[PAGE EXTRACT]
·····

The health and wellbeing of adolescents play a critical role in their overall growth and development. However, the lack of comprehensive local data on adolescent health, particularly in lower-resource settings is hampering efforts to promote healthy behaviors and policies for adolescents, especially those in schools.
To fill this gap and generate new data and information, World Health Organization (WHO) with support from Botnar Foundation is implementing a project dubbed “Empowering adolescents to lead change using health data” with the aim of generating adolescent health information from students in cities across four low- and middle-income countries, comprising Fez, Morocco; Jaipur, India; Saint Catherine Parish, Jamaica; and Sekondi-Takoradi, Ghana.
This initiative leveraged existing WHO tools such as the Global School-based Student Health Survey (GSHS) to assess health behaviours and protective factors among students, and the Global School Health Policies and Practices Survey (G-SHPPS) to assess school policies that promote the health of students.
In Ghana, this initiative, which is being implemented in partnership with the Ghana Health Service and the Ghana Education Service has empowered adolescents in the Sekondi-Takoradi Metropolis to have a voice on their health needs and contribute to developing sustainable solutions towards overcoming health barriers.
“Previously, my friends and I only discussed some of these challenges among ourselves in secret,” said Samuel Quayson, a 15 year old student at the Nana Badu Bonso Junior High School in Takoradi. “I am happy that for the first time, we had an opportunity to voice it out through the surveys that were conducted and now we are being involved in discussions with decision makers.”
Findings from the studies that were conducted revealed significant mental health challenges among adolescents, with a quarter of the students surveyed reporting to have attempted suicide. The students also identified domestic violence school bullying and cyberbullying as some of the challenges affecting their health and wellbeing.

·····

[DATA LISTING]
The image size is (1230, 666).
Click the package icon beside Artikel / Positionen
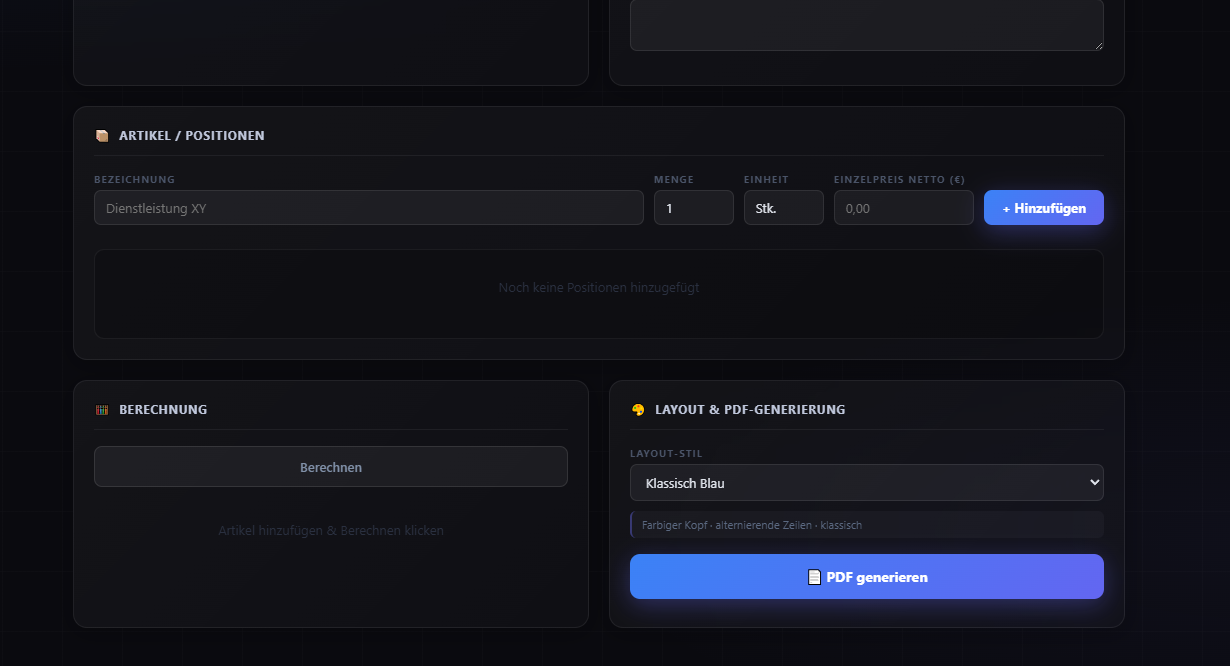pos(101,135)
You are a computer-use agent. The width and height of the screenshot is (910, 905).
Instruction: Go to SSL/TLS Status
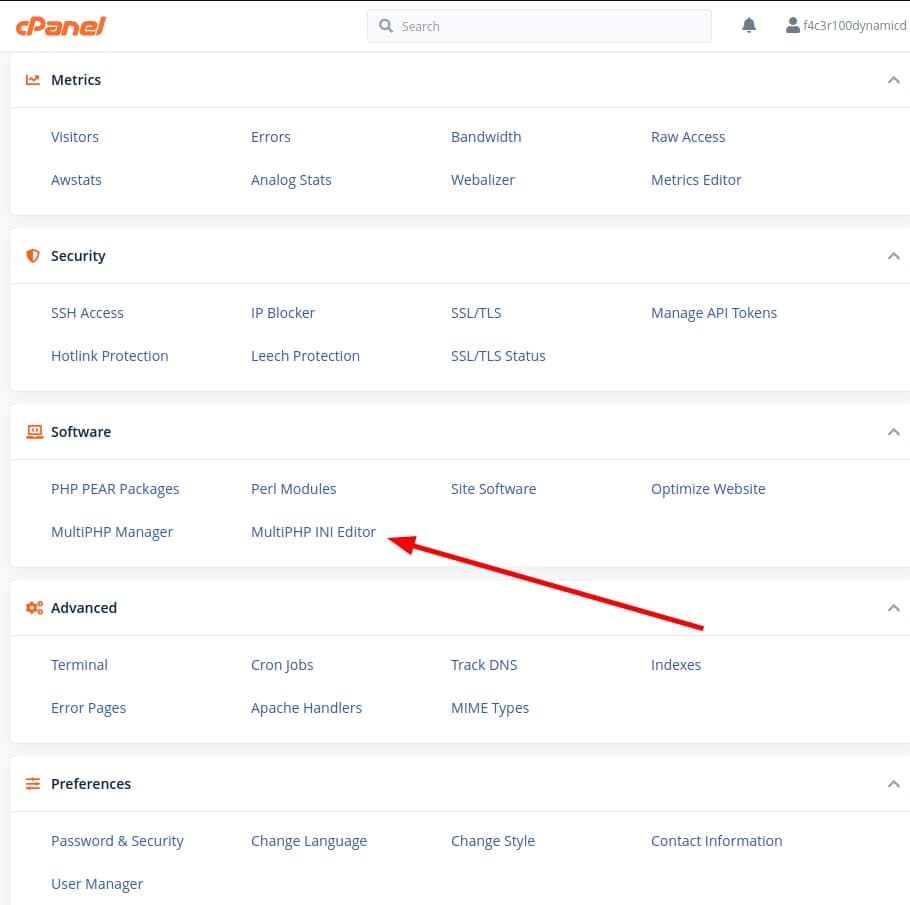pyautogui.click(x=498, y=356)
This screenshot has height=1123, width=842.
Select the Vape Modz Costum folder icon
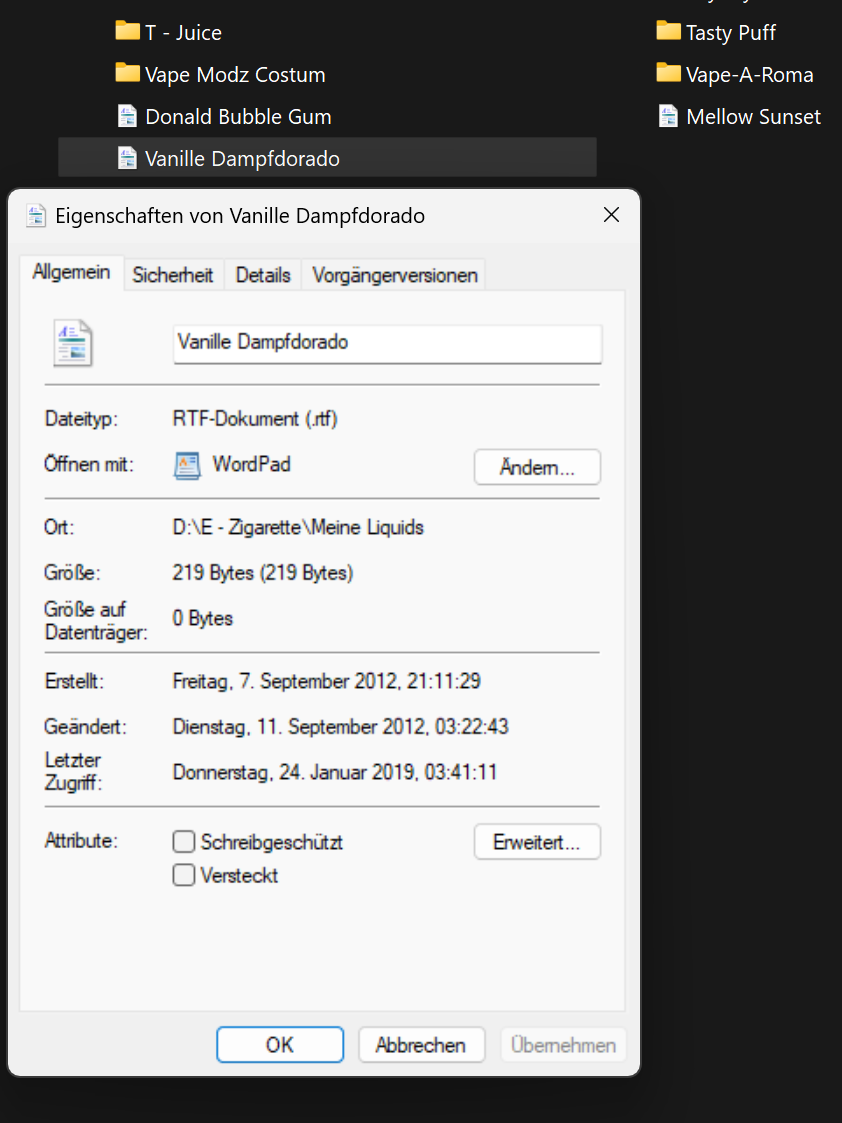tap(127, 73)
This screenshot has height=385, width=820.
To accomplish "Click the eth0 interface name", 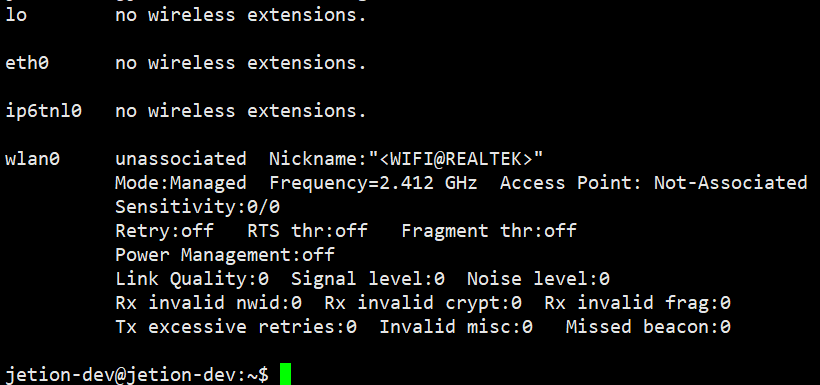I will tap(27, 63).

·····

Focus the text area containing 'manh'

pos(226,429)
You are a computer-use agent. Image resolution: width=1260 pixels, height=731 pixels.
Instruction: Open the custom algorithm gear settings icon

·····

[REQUIREMENT 1]
In the adolescent health article, write out the passage from "To fill this" up to and including "and Sekondi-Takoradi, Ghana.", replacing "project" with "program".
[REQUIREMENT 2]
Answer these questions using the adolescent health article:
(a) Which two existing WHO tools did the initiative use?
(b) Which two organizations is the initiative partnering with in Ghana?
(c) What share of the students surveyed reported having attempted suicide?
[REQUIREMENT 3]
Continue the adolescent health article from where it stops.

[EXPECTED OUTPUT 1]
To fill this gap and generate new data and information, World Health Organization (WHO) with support from Botnar Foundation is implementing a program dubbed “Empowering adolescents to lead change using health data” with the aim of generating adolescent health information from students in cities across four low- and middle-income countries, comprising Fez, Morocco; Jaipur, India; Saint Catherine Parish, Jamaica; and Sekondi-Takoradi, Ghana.

[EXPECTED OUTPUT 2]
(a) The Global School-based Student Health Survey (GSHS) and the Global School Health Policies and Practices Survey (G-SHPPS).
(b) The Ghana Health Service and the Ghana Education Service.
(c) A quarter.

[EXPECTED OUTPUT 3]
Throughout the process, WHO provided financial and technical support to train 25 data collectors. WHO in partnership with UNESCO and the University of Bern also convened a data-to-action workshop to engage stakeholders, including students, Heads of Schools and others on leveraging the findings to implement interventions for improved health outcomes of adolescents.
School health authorities in the Western Region described the findings as significant to ongoing efforts to improve adolescent health.
“Indeed, through this initiative, WHO did not only help us to appreciate the challenges but also how we can collaborate to overcome them,” said Ruth Adu, the Western Regional School Health Education Programme Coordinator “This will have far-reaching implications for school-based adolescent health around the country.”
Dr Joana Ansong, the Noncommunicable Disease and Risk Factors Officer at WHO Ghana agreed, noting that the significance of this initiative transcends the boundaries of the schools that were surveyed.
“As WHO, we are interested in using the information from the students to co-create with partners, implement and subsequently evaluate a package of interventions to improve health outcomes of adolescents,” she stated.
Whilst Victoria Celine Ntem, a 13-year-old student at the Takoradi Presbyterian Junior High School is worried about the findings of the study, she is happy to have discussed this with decision makers and will do her part to promote healthy behaviors among her peers.
“I knew of some of these challenges, but findings on suicide attempts and mental health really scares me,” she said. “Though our teachers and parents have committed to addressing them, I will be talking to my friends about them so that we can help each other to overcome these challenges”.
Distributed by APO Group on behalf of World Health Organization (WHO), Ghana.